Cette osmose de l'histoire canadienne-française comme histoire sainte, doublement nationale et catholique, était prise très au sérieux par Groulx. Déçu par l'inconstance nationale des Canadiens français, Groulx témoigne régulièrement de ses insatisfactions devant les chefs politiques de son temps, ce qu'il explique par leur éloignement de l'esprit du catholicisme. Déjà, il trouvait chez George-Étienne Cartier un éloignement pernicieux de sa foi religieuse au moment où se jouait l'enjeu de la Confédération. Après avoir espéré un temps en Maurice Duplessis, nouveau chef providentiel, il déchante assez vite pour reconnaître la brute inculte derrière le tribun populiste.

Cette séparation du religieux et du politique est le sacrifice expiatoire de l'abbé. Le religieux – entendre le catholicisme romain apostolique – suppose un monde hiérarchique dont la soumission à la volonté divine passe par la soumission aux guides spirituels cléricaux : «À ses yeux, le degré d'évolution d'un peuple se mesure au degré de hiérarchisation, ce qui correspond à sa logique organiciste. Car, de la même façon qu'un organisme se maintient en vie si chaque organe reste à la place que la nature lui a impartie, de même, le sens de la hiérarchie doit être respecté pour qu'une nation puisse survivre. Le sens de la hiérarchie est donc l'indice d'une nation évoluée...»14 Au contraire, la politique tend à se faire égalitariste et à niveler les individus, c'est le règne de la démocratie. Groulx, «persuadé que ce n'est pas tout le monde qui peut prétendre à la gouvernance des sociétés, ...dénonce les supposés ravages de la démocratie»,15 d'autant plus qu'elle entraîne la pénétration culturelle américaine qui, à ses yeux, équivaut à une seconde Conquête! Son dépit face aux politiciens et son rejet viscéral de la démocratie auraient amené à considérer l'opinion de Groulx comme apolitique parce que non partisane. Et, de fait, Groulx ne pactisa jamais avec les partis politiques.
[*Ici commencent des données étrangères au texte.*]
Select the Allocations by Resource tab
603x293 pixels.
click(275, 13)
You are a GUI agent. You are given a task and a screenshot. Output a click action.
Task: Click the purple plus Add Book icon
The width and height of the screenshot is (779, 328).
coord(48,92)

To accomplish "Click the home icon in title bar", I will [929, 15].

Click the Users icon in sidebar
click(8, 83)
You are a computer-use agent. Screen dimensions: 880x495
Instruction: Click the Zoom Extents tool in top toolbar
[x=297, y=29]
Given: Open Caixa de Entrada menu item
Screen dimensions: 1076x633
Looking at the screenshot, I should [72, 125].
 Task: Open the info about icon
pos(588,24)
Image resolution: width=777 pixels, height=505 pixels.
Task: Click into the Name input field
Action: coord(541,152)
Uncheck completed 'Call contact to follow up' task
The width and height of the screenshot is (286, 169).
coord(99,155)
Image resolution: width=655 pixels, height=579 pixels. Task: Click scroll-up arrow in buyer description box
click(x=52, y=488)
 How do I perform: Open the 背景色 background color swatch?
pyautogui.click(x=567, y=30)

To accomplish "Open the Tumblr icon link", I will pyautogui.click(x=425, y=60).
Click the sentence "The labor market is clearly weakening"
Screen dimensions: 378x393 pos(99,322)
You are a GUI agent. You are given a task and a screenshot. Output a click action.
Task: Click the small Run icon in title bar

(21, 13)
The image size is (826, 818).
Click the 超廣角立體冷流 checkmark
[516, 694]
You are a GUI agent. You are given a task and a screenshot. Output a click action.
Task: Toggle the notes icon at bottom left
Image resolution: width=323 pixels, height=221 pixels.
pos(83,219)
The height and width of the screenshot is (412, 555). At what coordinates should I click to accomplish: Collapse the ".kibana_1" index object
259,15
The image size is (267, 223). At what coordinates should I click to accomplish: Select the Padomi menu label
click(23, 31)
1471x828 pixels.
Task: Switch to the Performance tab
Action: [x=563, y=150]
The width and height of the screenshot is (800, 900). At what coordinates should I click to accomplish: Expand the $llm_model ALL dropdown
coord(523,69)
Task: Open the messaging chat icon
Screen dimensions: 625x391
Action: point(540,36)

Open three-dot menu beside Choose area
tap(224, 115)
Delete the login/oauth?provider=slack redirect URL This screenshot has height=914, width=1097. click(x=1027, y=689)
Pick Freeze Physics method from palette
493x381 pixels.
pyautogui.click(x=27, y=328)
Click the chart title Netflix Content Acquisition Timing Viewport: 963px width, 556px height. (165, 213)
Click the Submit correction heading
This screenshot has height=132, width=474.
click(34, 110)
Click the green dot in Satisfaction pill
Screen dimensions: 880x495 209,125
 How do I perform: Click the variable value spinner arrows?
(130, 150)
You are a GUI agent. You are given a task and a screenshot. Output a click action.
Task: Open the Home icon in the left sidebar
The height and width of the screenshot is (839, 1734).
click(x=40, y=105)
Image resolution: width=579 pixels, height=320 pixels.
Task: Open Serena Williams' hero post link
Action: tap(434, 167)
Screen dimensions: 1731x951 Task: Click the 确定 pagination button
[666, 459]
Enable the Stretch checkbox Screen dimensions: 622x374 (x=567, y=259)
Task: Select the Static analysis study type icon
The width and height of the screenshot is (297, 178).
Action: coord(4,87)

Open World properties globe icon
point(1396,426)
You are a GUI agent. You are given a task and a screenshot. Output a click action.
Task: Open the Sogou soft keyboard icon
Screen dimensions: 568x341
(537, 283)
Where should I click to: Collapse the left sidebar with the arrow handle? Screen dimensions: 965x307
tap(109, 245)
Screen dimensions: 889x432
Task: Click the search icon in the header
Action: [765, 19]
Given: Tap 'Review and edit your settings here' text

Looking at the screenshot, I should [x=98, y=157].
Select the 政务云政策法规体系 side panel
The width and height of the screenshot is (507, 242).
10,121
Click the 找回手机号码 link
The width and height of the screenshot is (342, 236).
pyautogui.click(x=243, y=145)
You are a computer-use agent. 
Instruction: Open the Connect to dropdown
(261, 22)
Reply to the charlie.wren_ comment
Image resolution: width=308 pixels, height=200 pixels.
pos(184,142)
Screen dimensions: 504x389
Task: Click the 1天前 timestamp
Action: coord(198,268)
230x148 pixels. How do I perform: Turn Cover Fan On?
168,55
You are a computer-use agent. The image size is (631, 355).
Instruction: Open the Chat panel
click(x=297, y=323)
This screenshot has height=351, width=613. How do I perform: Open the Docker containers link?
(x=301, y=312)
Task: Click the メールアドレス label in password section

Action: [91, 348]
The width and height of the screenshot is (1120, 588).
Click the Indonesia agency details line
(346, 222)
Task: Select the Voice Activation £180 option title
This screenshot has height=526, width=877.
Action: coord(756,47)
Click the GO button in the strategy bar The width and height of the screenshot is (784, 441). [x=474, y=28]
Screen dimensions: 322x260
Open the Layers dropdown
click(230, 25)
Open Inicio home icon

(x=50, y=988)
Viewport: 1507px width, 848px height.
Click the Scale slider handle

Même les militants nationalistes qui se retrouvaient dans l'Union nationale de Duplessis ne suscitaient guère sa confiance. Il fallait donc pallier à un personnel politique déficient. Investir dans l'ordre intellectuel plutôt que dans l'action politique; dans l'éducation (et non pas tant l'instruction) plutôt que dans les débats politiques stériles. L'historien avait donc à jouer un rôle primordial dans la survivance canadienne-française. Définissant sa tâche, il précise que «son rôle ne consiste pas simplement à reconstituer le passé, ce qui laisserait entendre que ce dernier est irrémédiablement révolu, mais à souligner qu'il continue de vivre dans le présent et d'être un phare pour l'avenir.»16 On aurait bien de la misère aujourd'hui à dire en quoi consiste la mission de l'historien, voire même s'il en a une? C'est que la question est devenue totalement obsolète.

C'est en novembre 1941 qu'il formula la didactique de l'histoire qui serait sienne. Celle qu'il partagerait en même temps avec ses disciples : rédacteurs de manuels, animateurs de groupes de jeunesse et enseignants. Cette didactique était simple et reposait sur le fait que «l'on émeut et que l'on ébranle un peuple, non par des abstractions, mais par des images et même par des mythes héroïques, que de fois, dis-je, ai-je rêvé de mécènes ou de gouvernants qui, comprenant la chance appréciable, pour un pays, de posséder des hommes comme le Père Gustave Lamarche, l'abbé Albert Tessier, ces merveilleux créateurs de drames spectaculaires [...] leur diraient : "Vous allez travailleur pour notre peuple; vous allez lui préparer des films éveilleurs, d'émouvants spectacles. Nous voulons que lui soient révélées les magnificences de sa foi, les splendeurs de sa culture et de son passé!»17 «L'idée d'une mystique organique apparaîtra, à ses yeux, toujours essentielle à la survivance.»18

C'est donc dans cette mystique organique que j'ai été formé dès mon plus jeune âge. À défaut de films, ce sont par les manuels scolaires, les brochures des «Gloires natio-nales» de Guy Laviolette, par les séries-télé de Radio-Canada pour la jeunesse («Le courier du roy», «Radisson», plus tard, «d'Iberville») que la Nouvelle-France mythifiée de Groulx m'a été inculquée par ses disciples. Par l'Histoire du Canada de Jean Bruchési (1954), emprunté par mon père à la bibliothèque du Collège Militaire royal de Saint-Jean...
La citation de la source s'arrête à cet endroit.